✔️ Week 05 - Lab Solutions

DS202 - Data Science for Social Scientists

Author

Xiaowei Gao/Mustafa Can Ozkan

Published

01 November 2022

🔑 Solutions to exercises

Q1: Train vs test sets

For the Default dataset, please split the sample set into a training set and a validation set, then fit a logistic regression model that uses income and balance to predict default.

library(ISLR2)
library(tidyverse)

?Default

Q1.1

Use three different splits of the observations into a training set and a test set.

First generate the splits:

library(tidymodels)

Default.split1 <- initial_split(Default, prop = 0.5, strata = default)
Default.split2 <- initial_split(Default, prop = 0.5, strata = default)
Default.split3 <- initial_split(Default, prop = 0.5, strata = default)

or maybe with different random proportions?

Default.split1 <- initial_split(Default, prop = 0.6, strata = default)
Default.split2 <- initial_split(Default, prop = 0.6, strata = default)
Default.split3 <- initial_split(Default, prop = 0.7, strata = default)

Then, using those splits, create separate training and test sets from the original data:

Default.train1 <- training(Default.split1)
Default.test1 <- testing(Default.split1)

Default.train2 <- training(Default.split2)
Default.test2 <- testing(Default.split2)

• MATERIAL PROVIDED:
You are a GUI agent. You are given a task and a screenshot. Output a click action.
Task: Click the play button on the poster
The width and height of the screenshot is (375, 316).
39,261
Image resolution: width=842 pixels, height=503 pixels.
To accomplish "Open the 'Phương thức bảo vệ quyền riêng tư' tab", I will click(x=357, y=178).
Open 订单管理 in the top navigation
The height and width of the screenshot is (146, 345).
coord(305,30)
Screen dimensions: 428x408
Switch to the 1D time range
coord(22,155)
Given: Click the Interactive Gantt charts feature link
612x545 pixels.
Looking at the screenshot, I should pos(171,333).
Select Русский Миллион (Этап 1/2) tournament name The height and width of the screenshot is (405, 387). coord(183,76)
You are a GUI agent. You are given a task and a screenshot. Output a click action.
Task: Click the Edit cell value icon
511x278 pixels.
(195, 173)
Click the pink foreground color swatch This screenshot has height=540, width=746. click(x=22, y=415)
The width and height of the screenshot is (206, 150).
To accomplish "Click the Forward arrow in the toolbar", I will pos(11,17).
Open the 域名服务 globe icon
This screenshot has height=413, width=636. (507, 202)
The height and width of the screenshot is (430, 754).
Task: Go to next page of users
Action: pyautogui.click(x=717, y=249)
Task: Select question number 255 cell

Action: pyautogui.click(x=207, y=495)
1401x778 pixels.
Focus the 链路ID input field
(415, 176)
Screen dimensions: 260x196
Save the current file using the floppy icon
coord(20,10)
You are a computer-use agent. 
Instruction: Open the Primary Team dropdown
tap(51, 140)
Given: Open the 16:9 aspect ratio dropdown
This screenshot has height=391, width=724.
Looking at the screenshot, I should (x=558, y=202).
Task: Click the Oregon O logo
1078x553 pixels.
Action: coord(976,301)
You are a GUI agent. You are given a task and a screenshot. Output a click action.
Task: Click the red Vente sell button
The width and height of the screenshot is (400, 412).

• GIVEN PROBLEM 1:
Rewrite the lab solutions from "Q1: Train vs" to "library(ISLR2)", changing "validation set" to "held-out set".
• GIVEN PROBLEM 2:
Arrange the records from the line with "Task: Select question number 255 cell" to the line with "Looking at the screenshot, I should (x=558, y=202)." as a Markdown table with columns Num and Content. Give each line a row number and omit blank lines.

• CORRECT OUTPUT 1:
Q1: Train vs test sets

For the Default dataset, please split the sample set into a training set and a held-out set, then fit a logistic regression model that uses income and balance to predict default.

library(ISLR2)

• CORRECT OUTPUT 2:
| Num | Content |
|---|---|
| 1 | Task: Select question number 255 cell |
| 2 | Action: pyautogui.click(x=207, y=495) |
| 3 | 1401x778 pixels. |
| 4 | Focus the 链路ID input field |
| 5 | (415, 176) |
| 6 | Screen dimensions: 260x196 |
| 7 | Save the current file using the floppy icon |
| 8 | coord(20,10) |
| 9 | You are a computer-use agent.  |
| 10 | Instruction: Open the Primary Team dropdown |
| 11 | tap(51, 140) |
| 12 | Given: Open the 16:9 aspect ratio dropdown |
| 13 | This screenshot has height=391, width=724. |
| 14 | Looking at the screenshot, I should (x=558, y=202). |